Ефим для смелости поднёс, сельскому нарядчику Пилату и послал его по селу известить народ о том, чтобы каждая семья прислала человека с посудой за получением причитающегося семье спирта. Нарядчик Пилат по домам не ходил. Он останавливался на каждом перекрёстке и разгорячено, громогласно, во все стороны кричал: «Граждане, гражданки, выходите на делёжку спирта, забирайте с собой посуду, идите к дому старшины Ефима Капустина, получайте на едока по полведра шпирту, кто вовремя придёт, тот с добром уйдет, а кто запоздал, тот воду хлебал!» – шутками и прибаутками заканчивал призыв нарядчик. Так зычно и задорно оповестил он все село, подняв жителей села на дыбы. Село всколыхнулось, на улицах зазвенели ведра, бадьи и прочая посуда. К месту дележа люди спешили, кто с чем. Малосемейные и одинокие с бочонками, а большесемейный Евдокии проехал на лошади с лагуном.

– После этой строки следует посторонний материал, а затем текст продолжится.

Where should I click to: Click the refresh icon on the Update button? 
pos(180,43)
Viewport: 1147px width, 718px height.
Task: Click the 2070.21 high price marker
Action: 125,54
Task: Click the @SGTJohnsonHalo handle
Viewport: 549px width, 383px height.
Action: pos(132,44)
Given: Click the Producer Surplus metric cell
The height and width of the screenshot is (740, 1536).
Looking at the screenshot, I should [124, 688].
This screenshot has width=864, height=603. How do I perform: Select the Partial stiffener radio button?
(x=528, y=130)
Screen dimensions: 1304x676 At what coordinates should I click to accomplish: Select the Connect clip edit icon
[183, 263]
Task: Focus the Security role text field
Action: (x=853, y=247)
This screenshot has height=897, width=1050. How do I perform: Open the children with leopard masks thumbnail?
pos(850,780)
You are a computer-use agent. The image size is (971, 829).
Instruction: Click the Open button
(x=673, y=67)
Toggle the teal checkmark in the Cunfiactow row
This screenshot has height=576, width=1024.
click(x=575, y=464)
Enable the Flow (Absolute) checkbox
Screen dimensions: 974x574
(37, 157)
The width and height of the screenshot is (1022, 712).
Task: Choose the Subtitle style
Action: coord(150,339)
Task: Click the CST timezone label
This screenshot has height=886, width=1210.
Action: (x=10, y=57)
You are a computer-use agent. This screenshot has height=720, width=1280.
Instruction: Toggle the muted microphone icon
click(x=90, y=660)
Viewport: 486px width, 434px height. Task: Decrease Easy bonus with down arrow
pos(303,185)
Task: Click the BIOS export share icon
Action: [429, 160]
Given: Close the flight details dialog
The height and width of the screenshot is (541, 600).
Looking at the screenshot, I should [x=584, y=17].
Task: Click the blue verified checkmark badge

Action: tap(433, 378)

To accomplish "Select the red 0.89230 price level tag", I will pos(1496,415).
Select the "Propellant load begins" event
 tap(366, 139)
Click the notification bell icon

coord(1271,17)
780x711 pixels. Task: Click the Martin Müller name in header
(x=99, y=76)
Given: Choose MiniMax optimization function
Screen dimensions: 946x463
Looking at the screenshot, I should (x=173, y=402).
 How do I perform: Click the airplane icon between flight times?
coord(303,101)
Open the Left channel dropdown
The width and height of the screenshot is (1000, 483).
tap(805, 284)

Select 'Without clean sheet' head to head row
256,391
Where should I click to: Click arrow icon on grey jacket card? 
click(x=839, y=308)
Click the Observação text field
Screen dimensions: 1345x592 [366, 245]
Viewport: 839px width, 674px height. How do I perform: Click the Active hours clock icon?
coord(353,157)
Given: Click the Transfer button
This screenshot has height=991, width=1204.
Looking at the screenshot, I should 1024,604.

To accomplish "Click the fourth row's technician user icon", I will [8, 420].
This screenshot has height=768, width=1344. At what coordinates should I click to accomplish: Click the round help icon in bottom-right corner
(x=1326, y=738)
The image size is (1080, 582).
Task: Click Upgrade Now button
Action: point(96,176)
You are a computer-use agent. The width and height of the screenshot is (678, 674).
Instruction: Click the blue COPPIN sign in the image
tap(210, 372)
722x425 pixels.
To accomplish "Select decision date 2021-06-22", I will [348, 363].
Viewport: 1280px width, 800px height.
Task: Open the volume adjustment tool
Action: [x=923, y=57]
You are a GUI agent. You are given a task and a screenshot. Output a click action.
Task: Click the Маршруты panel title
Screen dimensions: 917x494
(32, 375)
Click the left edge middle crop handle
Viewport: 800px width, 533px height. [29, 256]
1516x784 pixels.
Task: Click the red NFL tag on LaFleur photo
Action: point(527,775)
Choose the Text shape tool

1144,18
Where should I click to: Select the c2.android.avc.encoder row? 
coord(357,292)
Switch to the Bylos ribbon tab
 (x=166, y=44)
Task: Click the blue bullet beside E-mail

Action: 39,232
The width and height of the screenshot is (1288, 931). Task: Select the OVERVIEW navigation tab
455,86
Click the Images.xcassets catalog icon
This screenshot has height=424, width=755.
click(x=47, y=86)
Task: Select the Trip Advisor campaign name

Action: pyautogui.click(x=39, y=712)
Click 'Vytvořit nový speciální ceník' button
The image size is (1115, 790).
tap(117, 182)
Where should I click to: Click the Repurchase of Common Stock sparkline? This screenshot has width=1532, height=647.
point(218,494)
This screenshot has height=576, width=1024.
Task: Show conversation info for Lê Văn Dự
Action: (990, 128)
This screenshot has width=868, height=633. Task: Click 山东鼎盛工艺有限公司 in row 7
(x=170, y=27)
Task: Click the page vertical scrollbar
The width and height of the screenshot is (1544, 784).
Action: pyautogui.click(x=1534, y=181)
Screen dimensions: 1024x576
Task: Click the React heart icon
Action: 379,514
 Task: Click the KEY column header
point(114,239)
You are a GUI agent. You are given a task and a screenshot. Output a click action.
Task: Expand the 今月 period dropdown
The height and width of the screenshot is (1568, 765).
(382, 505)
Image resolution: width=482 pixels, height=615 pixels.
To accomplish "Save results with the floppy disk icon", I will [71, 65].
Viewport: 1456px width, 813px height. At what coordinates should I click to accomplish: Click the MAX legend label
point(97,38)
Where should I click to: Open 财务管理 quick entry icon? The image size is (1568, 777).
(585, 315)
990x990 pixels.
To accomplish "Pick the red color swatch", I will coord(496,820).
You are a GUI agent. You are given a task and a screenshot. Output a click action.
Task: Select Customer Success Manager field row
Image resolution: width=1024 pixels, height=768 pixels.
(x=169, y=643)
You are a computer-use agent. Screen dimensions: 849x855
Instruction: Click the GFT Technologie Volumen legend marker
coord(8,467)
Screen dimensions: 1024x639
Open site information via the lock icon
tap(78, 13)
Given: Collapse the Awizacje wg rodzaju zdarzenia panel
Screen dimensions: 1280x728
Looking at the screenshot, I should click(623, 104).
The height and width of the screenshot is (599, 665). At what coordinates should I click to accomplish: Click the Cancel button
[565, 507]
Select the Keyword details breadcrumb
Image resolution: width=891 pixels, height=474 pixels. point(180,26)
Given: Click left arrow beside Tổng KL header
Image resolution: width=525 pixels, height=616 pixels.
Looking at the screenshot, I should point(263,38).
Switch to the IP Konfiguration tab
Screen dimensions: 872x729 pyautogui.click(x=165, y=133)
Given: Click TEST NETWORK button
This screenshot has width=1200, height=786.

Около Капустиных стон стоит, крик, шум, суматоха, споры. Кто-то трезво отстаивает свою очередь и доказывает то, что только вчера у него народился ребенок, и на него давай полведра, кто пьяно, бессвязно орет, будоража и без того крикливую толпу.
Спирт льют прямо в ведра, наклоняя бочки на бок. Терпко пахнувшая синеватая жидкость льется не столько в ведра, сколько мимо, прямо в размятый ногами снег. Праздные зеваки безудержно припадают на колени, наклоняясь, сосут влажный снег, охая и ухая от блаженного удовольствия: «Вот благодать-то!». Панюшка Варганов, изрядно напившись на дармовщину, надменно куражится и кричит на всю улицу: «Вот это лафа! Вот это праздничек! Спасибо новой власти! Чай, поднесите хоть полкастрюли!» – обращается он к комиссии, отпускающей спирт. «Ты, Панько, и так налюлюкался, еле на ногах держишься!» – смеялись мужики. «Это я-то пьяный? Да я совсем трезвый, а вы не жалейте от привольного-то поднести, а?» – пьяно качаясь, упрашивает Панька. «Пей, робя, нынче у нас годовой праздник! Пей, пропивай, пропьём – наживём! – подплясывая, балагурил он, – Гуляй, народ, однова на свете живем!»
А люди все подходят и подходят, и, получив, «свое», чинно, с достоинством отходят от места раздачи «народного добра». Каждый, унося это добро в свой дом, с довольством и благодарностью улыбался.
Настасья Булатова, получив свой надел с полтора ведра, понесла эту «дорогущую» жидкость в ведрах на коромысле. Одно ведро явно перетягивало в сторону. На оледеневшей дороге она оскользнулась, упала плашмя, растянулась на снегу, ведра со звоном покатились по дороге, спирт весь вылился в приглаженную полозом колею.
Панька тут как тут: припав ртом к лужице, он сприсосью втягивал в себя драгоценную влагу, сожалея: «Настасья, как же это ты сплоховала, а?» «Видно, Бог наказал!» – с досадой и злом сквозь слезы отозвалась она. «А ты вернись и попроси. Неужели не войдут в твое несчастное положение?» – добродушно порекомендовал ей Панька. Она послушала его, вернулась, но ей непреклонно отказали, укоризненно говоря: «Да разве мы всем может давать повторно! Если каждый будет проливать так, где мы наберемся? Получила и отваливай!» «Правильно! – отозвались из толпы мужиков, наблюдающих за разделом. – Раз сплоховала, то пеняй на себя!».